#### TASK DETAILS:
Although the data below holds other lines too, output only those from the line with "Click the red error icon in notification" up to and including the line with "Given: Click the filter/distortion", exactly as they appear.

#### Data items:
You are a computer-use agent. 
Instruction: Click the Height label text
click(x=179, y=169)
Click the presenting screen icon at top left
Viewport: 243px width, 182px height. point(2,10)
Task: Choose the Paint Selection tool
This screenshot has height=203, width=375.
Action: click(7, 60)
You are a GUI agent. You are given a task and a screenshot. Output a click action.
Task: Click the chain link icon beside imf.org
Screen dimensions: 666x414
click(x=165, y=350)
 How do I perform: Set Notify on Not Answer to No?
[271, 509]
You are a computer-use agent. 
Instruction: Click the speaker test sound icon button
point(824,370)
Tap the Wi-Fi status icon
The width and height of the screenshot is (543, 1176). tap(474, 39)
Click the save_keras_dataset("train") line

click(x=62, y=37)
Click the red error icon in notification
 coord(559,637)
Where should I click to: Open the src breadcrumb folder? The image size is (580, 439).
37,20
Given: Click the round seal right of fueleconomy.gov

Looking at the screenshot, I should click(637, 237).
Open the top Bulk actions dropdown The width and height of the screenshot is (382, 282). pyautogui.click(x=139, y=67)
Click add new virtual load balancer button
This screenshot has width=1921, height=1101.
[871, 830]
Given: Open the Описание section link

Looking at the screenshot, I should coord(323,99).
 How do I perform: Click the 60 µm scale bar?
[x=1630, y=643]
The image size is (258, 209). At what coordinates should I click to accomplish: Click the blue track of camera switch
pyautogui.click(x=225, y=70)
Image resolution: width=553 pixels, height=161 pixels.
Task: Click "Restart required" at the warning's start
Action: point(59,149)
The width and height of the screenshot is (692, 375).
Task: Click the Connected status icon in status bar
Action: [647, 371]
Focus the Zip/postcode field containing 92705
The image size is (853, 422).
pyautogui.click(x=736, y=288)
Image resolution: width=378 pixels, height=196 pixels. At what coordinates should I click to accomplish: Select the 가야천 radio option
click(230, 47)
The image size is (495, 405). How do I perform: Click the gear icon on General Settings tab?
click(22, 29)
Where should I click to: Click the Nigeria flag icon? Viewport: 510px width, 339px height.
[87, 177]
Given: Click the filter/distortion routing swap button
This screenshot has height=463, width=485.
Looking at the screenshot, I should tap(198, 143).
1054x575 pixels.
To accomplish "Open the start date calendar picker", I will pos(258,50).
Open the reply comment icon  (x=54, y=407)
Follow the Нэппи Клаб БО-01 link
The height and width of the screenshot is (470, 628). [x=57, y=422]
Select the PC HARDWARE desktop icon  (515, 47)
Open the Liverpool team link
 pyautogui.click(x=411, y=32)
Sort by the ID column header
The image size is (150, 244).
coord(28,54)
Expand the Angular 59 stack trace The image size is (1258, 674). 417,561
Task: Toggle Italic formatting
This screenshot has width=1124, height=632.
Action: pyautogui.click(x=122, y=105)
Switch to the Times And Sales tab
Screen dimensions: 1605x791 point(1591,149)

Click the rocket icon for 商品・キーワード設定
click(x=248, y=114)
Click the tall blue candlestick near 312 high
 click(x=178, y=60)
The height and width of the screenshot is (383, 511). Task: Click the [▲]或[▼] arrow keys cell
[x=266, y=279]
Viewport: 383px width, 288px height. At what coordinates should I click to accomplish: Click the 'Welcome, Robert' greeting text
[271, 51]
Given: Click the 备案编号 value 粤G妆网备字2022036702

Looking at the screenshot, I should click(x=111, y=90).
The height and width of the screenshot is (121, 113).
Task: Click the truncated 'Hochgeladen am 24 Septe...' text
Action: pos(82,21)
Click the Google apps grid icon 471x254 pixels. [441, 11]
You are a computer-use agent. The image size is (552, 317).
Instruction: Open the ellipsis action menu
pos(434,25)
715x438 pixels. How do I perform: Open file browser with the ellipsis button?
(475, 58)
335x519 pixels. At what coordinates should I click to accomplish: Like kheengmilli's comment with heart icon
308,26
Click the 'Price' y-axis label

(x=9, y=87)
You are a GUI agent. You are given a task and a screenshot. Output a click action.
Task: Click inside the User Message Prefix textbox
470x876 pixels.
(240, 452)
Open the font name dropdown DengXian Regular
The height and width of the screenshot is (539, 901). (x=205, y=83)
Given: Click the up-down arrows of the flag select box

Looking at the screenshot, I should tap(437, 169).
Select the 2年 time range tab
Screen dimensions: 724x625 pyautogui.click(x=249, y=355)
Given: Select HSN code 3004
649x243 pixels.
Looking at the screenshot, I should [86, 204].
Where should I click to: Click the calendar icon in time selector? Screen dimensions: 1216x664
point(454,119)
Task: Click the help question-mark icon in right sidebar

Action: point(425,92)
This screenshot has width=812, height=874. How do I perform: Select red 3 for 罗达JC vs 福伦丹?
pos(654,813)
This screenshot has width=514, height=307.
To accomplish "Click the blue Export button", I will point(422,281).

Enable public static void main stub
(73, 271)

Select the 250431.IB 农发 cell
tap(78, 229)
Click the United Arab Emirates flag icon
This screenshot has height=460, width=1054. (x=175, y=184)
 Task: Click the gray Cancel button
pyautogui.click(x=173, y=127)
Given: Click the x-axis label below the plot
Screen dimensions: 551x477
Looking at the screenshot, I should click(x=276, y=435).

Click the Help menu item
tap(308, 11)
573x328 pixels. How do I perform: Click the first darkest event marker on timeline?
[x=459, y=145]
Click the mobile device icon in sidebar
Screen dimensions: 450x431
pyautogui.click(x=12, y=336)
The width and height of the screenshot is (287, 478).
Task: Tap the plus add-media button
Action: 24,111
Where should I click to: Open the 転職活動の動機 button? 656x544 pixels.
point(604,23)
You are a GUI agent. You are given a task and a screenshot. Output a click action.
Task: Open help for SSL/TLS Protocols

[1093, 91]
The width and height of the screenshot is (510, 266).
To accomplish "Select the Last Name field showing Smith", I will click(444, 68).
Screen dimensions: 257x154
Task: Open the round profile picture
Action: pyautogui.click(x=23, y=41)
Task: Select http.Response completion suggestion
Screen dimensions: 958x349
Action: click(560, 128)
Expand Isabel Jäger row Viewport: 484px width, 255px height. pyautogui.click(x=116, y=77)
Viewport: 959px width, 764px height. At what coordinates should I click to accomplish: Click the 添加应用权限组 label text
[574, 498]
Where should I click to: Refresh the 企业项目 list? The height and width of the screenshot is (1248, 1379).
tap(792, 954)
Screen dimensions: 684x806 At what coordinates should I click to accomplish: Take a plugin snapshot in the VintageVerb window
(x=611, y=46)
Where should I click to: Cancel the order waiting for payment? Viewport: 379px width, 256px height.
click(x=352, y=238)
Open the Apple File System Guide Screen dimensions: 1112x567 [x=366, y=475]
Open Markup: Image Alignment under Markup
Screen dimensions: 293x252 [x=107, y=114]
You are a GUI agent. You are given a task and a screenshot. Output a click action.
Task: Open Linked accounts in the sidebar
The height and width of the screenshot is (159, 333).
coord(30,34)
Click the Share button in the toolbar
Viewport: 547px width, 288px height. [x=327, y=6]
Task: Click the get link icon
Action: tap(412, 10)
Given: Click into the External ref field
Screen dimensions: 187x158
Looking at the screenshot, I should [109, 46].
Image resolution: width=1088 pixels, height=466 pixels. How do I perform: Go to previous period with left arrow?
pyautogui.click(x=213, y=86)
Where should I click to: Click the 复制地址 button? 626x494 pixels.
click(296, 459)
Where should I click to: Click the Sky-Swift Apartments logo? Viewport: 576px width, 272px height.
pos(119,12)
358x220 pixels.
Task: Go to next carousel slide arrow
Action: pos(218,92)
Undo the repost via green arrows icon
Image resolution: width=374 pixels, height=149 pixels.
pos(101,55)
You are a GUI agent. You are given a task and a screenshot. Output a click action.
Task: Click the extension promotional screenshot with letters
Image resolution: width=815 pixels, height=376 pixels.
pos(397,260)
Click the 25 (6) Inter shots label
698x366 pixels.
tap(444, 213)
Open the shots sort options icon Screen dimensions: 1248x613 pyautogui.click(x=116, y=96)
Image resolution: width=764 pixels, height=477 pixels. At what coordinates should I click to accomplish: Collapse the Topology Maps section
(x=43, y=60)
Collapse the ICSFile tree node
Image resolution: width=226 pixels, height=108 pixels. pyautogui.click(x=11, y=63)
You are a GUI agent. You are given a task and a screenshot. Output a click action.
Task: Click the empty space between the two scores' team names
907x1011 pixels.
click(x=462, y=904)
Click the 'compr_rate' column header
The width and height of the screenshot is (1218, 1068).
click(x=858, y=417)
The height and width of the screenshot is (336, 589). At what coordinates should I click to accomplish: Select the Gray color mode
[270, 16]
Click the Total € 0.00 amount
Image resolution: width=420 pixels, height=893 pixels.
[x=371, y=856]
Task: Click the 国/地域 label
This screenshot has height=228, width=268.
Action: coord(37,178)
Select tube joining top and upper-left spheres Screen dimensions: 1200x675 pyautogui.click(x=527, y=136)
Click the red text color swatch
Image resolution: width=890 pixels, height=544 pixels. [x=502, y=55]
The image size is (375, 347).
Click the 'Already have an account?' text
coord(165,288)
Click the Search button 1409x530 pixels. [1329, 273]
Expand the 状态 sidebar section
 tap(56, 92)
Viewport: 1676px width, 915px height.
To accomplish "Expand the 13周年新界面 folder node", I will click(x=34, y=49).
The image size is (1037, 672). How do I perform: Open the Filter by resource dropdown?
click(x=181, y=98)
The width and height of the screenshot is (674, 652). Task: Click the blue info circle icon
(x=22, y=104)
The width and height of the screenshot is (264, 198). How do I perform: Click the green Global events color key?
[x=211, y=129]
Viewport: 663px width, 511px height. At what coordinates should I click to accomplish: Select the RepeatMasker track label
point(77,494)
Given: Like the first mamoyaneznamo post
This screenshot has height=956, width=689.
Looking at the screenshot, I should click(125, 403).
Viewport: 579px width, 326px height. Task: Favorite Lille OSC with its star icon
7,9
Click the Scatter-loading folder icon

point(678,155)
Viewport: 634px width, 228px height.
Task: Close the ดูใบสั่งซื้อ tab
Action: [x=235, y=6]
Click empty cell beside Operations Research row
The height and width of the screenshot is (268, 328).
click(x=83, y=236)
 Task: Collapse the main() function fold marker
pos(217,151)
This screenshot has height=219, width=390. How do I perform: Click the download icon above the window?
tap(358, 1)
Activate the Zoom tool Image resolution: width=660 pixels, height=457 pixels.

#### WORKED SOLUTION:
Click the red error icon in notification
 coord(559,637)
Where should I click to: Open the src breadcrumb folder? The image size is (580, 439).
37,20
Given: Click the round seal right of fueleconomy.gov

Looking at the screenshot, I should click(637, 237).
Open the top Bulk actions dropdown The width and height of the screenshot is (382, 282). pyautogui.click(x=139, y=67)
Click add new virtual load balancer button
This screenshot has width=1921, height=1101.
[871, 830]
Given: Open the Описание section link

Looking at the screenshot, I should coord(323,99).
 How do I perform: Click the 60 µm scale bar?
[x=1630, y=643]
The image size is (258, 209). At what coordinates should I click to accomplish: Click the blue track of camera switch
pyautogui.click(x=225, y=70)
Image resolution: width=553 pixels, height=161 pixels.
Task: Click "Restart required" at the warning's start
Action: point(59,149)
The width and height of the screenshot is (692, 375).
Task: Click the Connected status icon in status bar
Action: [647, 371]
Focus the Zip/postcode field containing 92705
The image size is (853, 422).
pyautogui.click(x=736, y=288)
Image resolution: width=378 pixels, height=196 pixels. At what coordinates should I click to accomplish: Select the 가야천 radio option
click(230, 47)
The image size is (495, 405). How do I perform: Click the gear icon on General Settings tab?
click(22, 29)
Where should I click to: Click the Nigeria flag icon? Viewport: 510px width, 339px height.
[87, 177]
Given: Click the filter/distortion routing swap button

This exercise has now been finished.